A standard black oxide is magnetite (Fe3O4), which is more mechanically stable on the surface and provides better corrosion protection than red oxide (rust) Fe2O3. Modern industrial approaches to forming black oxide include the hot and mid-temperature processes described below. Traditional methods are described in the article on bluing. They are of interest historically, and are also useful for hobbyists to form black oxide safely with little equipment and without toxic chemicals.

Low temperature oxide, also described below, is not a conversion coating—the low-temperature process does not oxidize the iron, but deposits a copper selenium compound.

Hot black oxide

Hot baths of sodium hydroxide (NaOH), nitrates such as sodium nitrate ( Na N O
3), and/or nitrites such as sodium nitrite (NaNO2) [3] at 141 °C (286 °F) are used to convert the surface of the material into magnetite (Fe3O4). Water must be periodically added to the bath, with proper controls to prevent a steam explosion.

Hot blackening involves dipping the part into various tanks. The workpiece is usually dipped by automated part carriers for transportation between tanks. These tanks contain, in order, alkaline detergent, water, sodium hydroxide at 140.5 °C (284.9 °F) (the blackening compound), and finally the sealant, which is usually oil.

The NaOH (caustic soda) and elevated temperature cause Fe3O4 (black oxide) to form on the surface of the metal instead of Fe2O3 (red oxide; rust). While it is physically denser than red oxide, the fresh black oxide is porous, so oil is then applied as post treatment to the heated part, which seals it by "sinking" into it. The combination prevents corrosion of the workpiece. There are many advantages of blackening, including:

The oldest and most widely used specification for hot black oxide is MIL-DTL-13924, which covers four classes of processes for different substrates. Alternate specifications include AMS 2485, ASTM D769, and ISO 11408.[ citation needed ]

Iron(III) chloride (FeCl3) may also be used for steel blackening by dipping a piece of steel into a hot bath of 50% FeCl3 solution and then into a hot boiling water. The process is usually repeated several times. [4] [ non-primary source needed ]

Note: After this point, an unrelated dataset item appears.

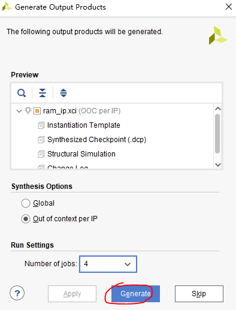
Task: Open the Number of jobs dropdown
Action: pyautogui.click(x=108, y=264)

Mid-temperature black oxide

Like hot black oxide, mid-temperature black oxide converts the surface of the metal to magnetite (Fe3O4). However, mid-temperature black oxide blackens at a temperature of 90–120 °C (194–248 °F), [5] significantly less than hot black oxide. This is advantageous because it is below the solution's boiling point, meaning there are no caustic fumes produced.[ citation needed ]

Since mid-temperature black oxide is most comparable to hot black oxide, it also can meet the military specification MIL-DTL-13924, as well as AMS 2485.[ citation needed ]

Cold black oxide

Cold black oxide, also known as room temperature black oxide, is applied at a temperature of 20–30 °C (68–86 °F). [5] It is not an oxide conversion coating, but rather a deposited copper selenide (Cu2Se) compound. Cold black oxide is convenient for in-house blackening. This coating produces a similar color to the one the oxide conversion does, but tends to rub off easily and offers less abrasion resistance. The application of oil, wax, or lacquer brings the corrosion resistance up to par with the hot and mid-temperature. One application for cold black oxide process is in tooling and architectural finishing on steel. It is also known as cold bluing. [6]

Copper

Specular reflectange of cupric oxide.svg

Black oxide for copper, sometimes known by the trade name Ebonol C, converts the copper surface to cupric oxide. For the process to work the surface has to have at least 65% copper; for copper surfaces that have less than 90% copper it must first be pretreated with an activating treatment. The finished coating is chemically stable and very adherent. It is stable up to 400 °F (204 °C); above this temperature the coating degrades due to oxidation of the base copper. To increase corrosion resistance, the surface may be oiled, lacquered, or waxed. It is also used as a pre-treatment for painting or enamelling. The surface finish is usually satin, but it can be turned glossy by coating in a clear high-gloss enamel. [7]

On a microscopic scale dendrites form on the surface finish, which trap light and increase absorptivity. Because of this property the coating is used in aerospace, microscopy and other optical applications to minimise light reflection. [7]

In printed circuit boards (PCBs), the use of black oxide provides better adhesion for the fiberglass laminate layers. [8] The PCB is dipped in a bath containing hydroxide, hypochlorite, and cuprate, which becomes depleted in all three components. This indicates that the black copper oxide comes partially from the cuprate and partially from the PCB copper circuitry. Under microscopic examination, there is no copper(I) oxide layer.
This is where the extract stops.